They're "fourth" and "fifth" because of diatonic scale degrees - those terms don't mean anything to do with the fractions 1/4 or 1/5, either in pitch ratios or "fraction of an octave". This is all the necessary evidence of the disconnection in terminology.

A diatonic scale is any scale that spans an octave and is composed of 5 tones and 2 semitones (such that neither interval is unison, and a semitone is strictly "smaller" than a tone - but 2 semitones do not necessarily add up to a tone) and the semitones are properly spaced out.
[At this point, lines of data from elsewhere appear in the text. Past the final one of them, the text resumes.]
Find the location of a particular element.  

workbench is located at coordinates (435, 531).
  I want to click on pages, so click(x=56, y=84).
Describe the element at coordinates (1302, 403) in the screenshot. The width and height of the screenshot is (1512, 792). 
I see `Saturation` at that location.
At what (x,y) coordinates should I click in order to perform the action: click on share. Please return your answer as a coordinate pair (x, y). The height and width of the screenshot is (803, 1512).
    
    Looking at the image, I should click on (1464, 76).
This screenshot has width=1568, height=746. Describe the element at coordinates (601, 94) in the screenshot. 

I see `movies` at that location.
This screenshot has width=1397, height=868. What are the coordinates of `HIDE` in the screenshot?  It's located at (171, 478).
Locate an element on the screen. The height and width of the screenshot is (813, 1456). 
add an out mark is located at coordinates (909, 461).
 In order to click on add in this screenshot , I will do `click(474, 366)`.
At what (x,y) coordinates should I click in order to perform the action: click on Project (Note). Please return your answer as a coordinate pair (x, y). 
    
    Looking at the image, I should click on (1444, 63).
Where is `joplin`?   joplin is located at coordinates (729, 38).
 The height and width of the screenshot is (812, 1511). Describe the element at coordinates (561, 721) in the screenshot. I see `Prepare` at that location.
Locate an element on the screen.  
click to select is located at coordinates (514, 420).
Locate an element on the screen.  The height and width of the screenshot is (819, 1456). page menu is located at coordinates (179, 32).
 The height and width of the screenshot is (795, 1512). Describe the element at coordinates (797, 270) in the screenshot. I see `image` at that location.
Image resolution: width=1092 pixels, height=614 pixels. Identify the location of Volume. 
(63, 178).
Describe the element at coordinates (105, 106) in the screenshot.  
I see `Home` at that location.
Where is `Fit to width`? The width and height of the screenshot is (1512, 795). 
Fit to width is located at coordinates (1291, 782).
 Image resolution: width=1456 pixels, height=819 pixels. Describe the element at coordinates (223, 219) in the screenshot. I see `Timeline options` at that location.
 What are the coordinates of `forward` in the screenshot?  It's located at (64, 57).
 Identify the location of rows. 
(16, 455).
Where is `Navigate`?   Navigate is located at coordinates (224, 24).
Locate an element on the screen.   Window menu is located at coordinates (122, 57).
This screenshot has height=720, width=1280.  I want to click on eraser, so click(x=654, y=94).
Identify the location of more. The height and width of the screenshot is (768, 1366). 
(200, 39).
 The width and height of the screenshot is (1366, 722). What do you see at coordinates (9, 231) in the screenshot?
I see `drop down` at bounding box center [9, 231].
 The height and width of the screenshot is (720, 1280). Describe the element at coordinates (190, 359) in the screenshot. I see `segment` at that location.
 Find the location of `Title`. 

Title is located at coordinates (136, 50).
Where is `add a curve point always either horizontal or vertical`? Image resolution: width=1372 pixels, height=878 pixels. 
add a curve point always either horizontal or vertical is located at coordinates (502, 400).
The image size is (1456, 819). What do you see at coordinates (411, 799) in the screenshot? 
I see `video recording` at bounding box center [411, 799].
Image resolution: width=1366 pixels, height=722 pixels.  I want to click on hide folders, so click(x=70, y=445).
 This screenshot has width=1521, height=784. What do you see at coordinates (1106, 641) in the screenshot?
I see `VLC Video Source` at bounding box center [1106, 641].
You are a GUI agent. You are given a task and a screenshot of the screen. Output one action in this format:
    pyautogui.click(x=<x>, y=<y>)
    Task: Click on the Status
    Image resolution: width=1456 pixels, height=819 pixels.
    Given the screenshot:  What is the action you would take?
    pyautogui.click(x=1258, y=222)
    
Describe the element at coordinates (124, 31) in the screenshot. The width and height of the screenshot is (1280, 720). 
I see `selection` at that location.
12EDO is the unique special-case tuning that embeds, in every key, a diatonic scale where the tone "size" (i.e., logarithm of pitch ratio) is exactly twice that of the semitone. This requires the octave to be equal to 6 tones by that logarithmic measure (since the two semitones add up to a tone), i.e. it requires the tone to be a logarithmic pitch interval of 200 cents (equivalently, pitch ratio of 2^(1/6)); and thus requires the semitone to be equal to 100 cents. The "perfect fifth" is mapped onto an interval of 700 cents, being the closest that this pitch-set can get (regardless of key). Yes, that differs from an exact 3/2 pitch ratio. This is irrelevant because the terminology has nothing to do with that difference - in fact, it has nothing to do with either the exact 3/2 pitch ratio nor its approximation in 12EDO.

12EDO offers a few good quality approximations, key indifference and simplicity. Of course, the cost of this simplicity is a lack of complexity - i.e., richness. A variety of interesting JI intervals, therefore, may map to the same number of 12EDO scale degrees. (In tuning terminology: the "comma" consisting of the ratio between those intervals, is "tempered out".)

You can have a "perfect fourth" or "perfect fifth" in any tuning that embeds a qualifying diatonic scale (for example, all the various meantone tunings experimented with in earlier Western music; but also many EDO tunings - for example, 22EDO, using a semitone equal to 1/4 of the tone (although people who compose in 22EDO might prefer non-diatonic scales).